=== TASK PROMPT ===
Return, exactly and in full, the lines of the records below starting at the one with "Год семьи (253, 880)" and ending at the one with "Месячник литературного краеведения (161, 455)", and no other lines.

*** Opening of RECORDS PROVIDED ***

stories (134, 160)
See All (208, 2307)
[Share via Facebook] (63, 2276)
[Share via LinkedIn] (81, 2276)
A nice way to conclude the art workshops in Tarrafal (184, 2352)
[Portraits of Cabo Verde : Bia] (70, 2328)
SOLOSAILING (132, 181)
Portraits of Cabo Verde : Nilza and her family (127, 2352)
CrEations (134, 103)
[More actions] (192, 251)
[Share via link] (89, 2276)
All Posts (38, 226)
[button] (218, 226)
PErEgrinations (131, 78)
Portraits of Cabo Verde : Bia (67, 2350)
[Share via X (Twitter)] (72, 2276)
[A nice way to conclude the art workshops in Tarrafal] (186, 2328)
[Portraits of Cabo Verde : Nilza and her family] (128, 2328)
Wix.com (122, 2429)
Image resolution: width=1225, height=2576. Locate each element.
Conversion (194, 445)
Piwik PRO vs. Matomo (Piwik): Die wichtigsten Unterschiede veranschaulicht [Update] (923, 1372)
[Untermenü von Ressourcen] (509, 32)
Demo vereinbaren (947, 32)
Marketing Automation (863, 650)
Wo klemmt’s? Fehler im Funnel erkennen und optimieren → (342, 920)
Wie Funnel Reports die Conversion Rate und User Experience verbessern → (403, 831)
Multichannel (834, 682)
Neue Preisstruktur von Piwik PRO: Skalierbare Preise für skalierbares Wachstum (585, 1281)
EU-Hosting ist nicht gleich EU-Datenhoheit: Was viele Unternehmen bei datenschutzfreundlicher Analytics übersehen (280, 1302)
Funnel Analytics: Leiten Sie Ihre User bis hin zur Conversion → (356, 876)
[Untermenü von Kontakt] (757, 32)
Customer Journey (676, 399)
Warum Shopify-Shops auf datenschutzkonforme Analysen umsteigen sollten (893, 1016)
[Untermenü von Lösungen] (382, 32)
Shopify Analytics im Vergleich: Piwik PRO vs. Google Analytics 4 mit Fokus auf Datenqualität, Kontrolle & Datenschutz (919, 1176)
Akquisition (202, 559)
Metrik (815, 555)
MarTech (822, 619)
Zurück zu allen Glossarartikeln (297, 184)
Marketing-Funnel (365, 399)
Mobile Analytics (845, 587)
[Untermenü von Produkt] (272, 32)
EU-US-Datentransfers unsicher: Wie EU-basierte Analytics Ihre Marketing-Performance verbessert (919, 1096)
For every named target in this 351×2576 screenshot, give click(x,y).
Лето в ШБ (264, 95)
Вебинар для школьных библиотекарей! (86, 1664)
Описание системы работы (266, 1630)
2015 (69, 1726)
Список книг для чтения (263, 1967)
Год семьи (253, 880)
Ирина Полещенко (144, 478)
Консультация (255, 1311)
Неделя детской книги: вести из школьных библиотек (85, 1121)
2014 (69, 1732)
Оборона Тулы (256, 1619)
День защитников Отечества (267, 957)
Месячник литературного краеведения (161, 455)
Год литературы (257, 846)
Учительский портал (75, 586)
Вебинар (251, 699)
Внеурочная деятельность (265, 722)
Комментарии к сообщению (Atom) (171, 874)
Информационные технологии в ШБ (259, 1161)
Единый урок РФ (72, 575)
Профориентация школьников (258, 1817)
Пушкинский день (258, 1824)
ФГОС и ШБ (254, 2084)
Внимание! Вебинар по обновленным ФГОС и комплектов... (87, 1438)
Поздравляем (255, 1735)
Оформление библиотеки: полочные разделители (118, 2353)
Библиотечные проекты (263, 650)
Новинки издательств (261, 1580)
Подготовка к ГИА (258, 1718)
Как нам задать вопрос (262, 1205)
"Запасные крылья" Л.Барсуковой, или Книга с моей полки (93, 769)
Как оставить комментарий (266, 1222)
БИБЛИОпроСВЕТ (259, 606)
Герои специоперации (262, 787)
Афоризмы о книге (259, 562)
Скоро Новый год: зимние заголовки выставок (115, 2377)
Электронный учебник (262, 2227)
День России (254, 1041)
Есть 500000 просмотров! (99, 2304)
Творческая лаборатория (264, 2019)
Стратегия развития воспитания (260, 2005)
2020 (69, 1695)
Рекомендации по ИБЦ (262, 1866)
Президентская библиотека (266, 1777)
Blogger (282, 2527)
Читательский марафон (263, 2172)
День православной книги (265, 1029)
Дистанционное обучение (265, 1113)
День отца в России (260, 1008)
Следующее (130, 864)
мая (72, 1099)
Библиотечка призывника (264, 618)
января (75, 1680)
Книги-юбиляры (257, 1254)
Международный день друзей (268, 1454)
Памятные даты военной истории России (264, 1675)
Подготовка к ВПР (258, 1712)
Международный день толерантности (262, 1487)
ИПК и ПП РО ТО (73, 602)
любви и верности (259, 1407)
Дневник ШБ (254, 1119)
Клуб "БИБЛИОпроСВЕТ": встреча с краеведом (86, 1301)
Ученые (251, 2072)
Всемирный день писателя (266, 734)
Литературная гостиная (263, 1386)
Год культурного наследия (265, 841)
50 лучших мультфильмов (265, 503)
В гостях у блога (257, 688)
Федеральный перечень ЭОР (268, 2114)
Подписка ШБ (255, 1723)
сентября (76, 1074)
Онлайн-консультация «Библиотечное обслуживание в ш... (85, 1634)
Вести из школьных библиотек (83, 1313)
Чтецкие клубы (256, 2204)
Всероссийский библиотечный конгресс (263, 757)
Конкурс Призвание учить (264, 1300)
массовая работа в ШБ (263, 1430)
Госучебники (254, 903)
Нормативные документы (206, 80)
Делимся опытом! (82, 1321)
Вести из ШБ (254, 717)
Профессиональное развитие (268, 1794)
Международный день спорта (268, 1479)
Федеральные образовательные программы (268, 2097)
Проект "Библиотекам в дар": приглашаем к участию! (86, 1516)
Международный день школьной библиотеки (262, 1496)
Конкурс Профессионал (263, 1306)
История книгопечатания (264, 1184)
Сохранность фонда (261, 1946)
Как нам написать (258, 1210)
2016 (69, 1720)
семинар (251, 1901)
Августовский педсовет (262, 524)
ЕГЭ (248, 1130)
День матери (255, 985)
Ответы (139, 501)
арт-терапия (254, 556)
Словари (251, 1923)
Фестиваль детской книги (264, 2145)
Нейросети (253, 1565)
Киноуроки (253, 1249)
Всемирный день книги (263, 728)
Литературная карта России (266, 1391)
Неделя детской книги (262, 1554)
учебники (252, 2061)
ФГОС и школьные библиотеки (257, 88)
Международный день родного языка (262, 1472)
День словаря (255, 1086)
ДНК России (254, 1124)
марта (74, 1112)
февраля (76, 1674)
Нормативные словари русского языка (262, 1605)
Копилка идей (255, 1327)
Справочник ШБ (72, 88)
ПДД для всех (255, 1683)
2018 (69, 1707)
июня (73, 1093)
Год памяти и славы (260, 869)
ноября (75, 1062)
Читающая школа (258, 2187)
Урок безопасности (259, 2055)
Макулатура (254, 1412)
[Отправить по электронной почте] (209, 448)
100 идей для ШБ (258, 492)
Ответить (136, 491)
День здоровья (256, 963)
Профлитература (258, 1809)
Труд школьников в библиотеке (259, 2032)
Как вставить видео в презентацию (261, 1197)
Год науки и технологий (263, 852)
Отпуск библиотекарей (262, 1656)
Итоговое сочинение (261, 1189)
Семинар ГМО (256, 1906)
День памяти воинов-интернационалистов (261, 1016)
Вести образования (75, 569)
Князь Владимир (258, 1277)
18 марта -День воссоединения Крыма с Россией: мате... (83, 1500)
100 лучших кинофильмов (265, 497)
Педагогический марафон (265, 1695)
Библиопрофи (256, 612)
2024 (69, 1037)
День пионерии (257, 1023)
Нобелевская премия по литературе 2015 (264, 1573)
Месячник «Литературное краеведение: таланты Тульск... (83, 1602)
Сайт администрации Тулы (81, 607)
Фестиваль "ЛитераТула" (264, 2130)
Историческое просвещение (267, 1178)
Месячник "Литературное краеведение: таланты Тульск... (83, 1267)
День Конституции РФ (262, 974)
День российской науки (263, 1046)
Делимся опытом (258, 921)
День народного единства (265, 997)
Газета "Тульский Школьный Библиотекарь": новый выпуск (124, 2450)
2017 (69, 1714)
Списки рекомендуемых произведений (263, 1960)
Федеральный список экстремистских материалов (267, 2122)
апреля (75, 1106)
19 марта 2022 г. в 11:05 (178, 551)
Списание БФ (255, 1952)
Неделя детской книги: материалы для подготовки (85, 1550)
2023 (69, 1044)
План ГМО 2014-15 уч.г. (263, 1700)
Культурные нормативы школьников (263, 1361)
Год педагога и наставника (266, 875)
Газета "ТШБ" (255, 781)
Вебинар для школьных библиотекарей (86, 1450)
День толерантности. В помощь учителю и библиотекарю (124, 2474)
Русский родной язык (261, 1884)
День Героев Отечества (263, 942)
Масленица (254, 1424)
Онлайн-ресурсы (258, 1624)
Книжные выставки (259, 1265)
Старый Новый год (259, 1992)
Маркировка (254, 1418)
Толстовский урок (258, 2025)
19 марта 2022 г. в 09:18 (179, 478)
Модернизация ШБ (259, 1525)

*** Close of RECORDS PROVIDED ***

=== TASK RESPONSE ===
Год семьи (253, 880)
Ирина Полещенко (144, 478)
Консультация (255, 1311)
Неделя детской книги: вести из школьных библиотек (85, 1121)
2014 (69, 1732)
Оборона Тулы (256, 1619)
День защитников Отечества (267, 957)
Месячник литературного краеведения (161, 455)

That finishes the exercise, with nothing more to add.